The award is presented annually to an Asian-Canadian leader whose work has made a profound impact on the film and media arts community. This year’s presentation coincides with the Year of the Fire Horse, an alignment that amplifies the award’s recognition of boldness, independence and the courage to spark transformation.
“Much like the Fire Horse itself, Ana Serrano represents those who challenge convention, journey into unchartered territory and ignite lasting change within their communities,” said the Fire Horse Award Committee in selecting President Serrano as the 2026 recipient. The award was named and conceived in honour of Reel Asian’s founder and trailblazing producer Anita Lee, whose lunar sign is the Fire Horse.

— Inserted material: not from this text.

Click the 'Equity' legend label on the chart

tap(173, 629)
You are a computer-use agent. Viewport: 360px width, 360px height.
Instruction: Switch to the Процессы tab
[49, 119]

An award-winning producer, visionary leader and innovator, President Serrano was recognized for a career that has bridged creativity, technology, and cultural leadership, shaping new ways stories are made, shared and experienced. She has continually pushed boundaries in media and expanded opportunities for artists, students, entrepreneurs, and innovators across Canada.
“I am deeply moved to receive this award, and I do not take it lightly,” President Serrano told a crowded ballroom of over 300 people. “I want to honour the previous Fire Horse Award recipients: Keith Lock, Mary Stephen, Paul Wong and Ali Kazimi. To stand in your company is humbling. You made space where there was no space. You insisted that our stories, our forms and our ways of seeing the world matter.”
Executive Director of Reel Asian Deanna Wong, OCAD U President and Vice-Chancellor Ana Serrano, Reel Asian Founder Anita Lee and Toronto Mayor Olivia Chow. Photo courtesy of Reel Asian.
For more than two decades President Serrano has expanded the boundaries of storytelling, technology, and leadership—creating opportunities for artists, students, cultural entrepreneurs, and innovators while reimagining what the future of media could be.
Her impact on Canada’s arts landscape is profound. In 1997, she founded the CFC Media Lab, the Canadian Film Centre’s innovation hub, and over the next two decades transformed it into one of the country’s most influential engines for digital storytelling and media experimentation. At a time when immersive media and nonlinear storytelling were still emerging, President Serrano was already producing groundbreaking work such as Late Fragment, North America’s first interactive feature film.
Recognizing that creators would also need new tools to navigate a rapidly evolving industry, she launched IDEABOOST in 2012—Canada’s first digital entertainment accelerator. More than a hundred digital media ventures and countless immersive projects were developed, helping to establish Toronto and Canada as leaders in digital media innovation.
As a board member at the Kapisanan Philippine Centre for Arts and Culture early in its development, she has been instrumental in cultivating the vibrant Filipino arts scene in Toronto and across Canada.
But beyond the institutions she has built, President Serrano is equally known for the way she uplifts artists. She has been a mentor to generations of creators, offering the kind of thoughtful and individualized support that helps ideas grow into lasting work.
One example is her collaboration with filmmaker Romeo Candido on the musical web series Prison Dancer, which later evolved into a celebrated award-winning stage production at both the Citadel Theatre in Edmonton and the National Arts Centre in Ottawa.
Throughout her career, she has also championed equity and inclusion through initiatives such as OPEN IMMERSION, supporting Indigenous storytellers in virtual reality, and Fifth Wave, Canada’s first feminist business accelerator for women entrepreneurs in digital media.
President Serrano’s leadership also extends beyond the arts and into civic life. In 2016, she co-founded DemocracyXChange, an annual lab and conference that brings together artists, thinkers, and changemakers to explore how we can design the kind of society and democracy we want to live in.
Today, as President and Vice-Chancellor of OCAD University, she continues to lead with vision—championing creativity, innovation, and the next generation of artists, designers and digital media makers.
President Ana Serrano with OCAD U Chancellor Jaime Watt. Photo courtesy of Reel Asian.
Chair, OCAD U Board of Governors, Lanita Layton with President Ana Serrano. Photo courtesy of Reel Asian.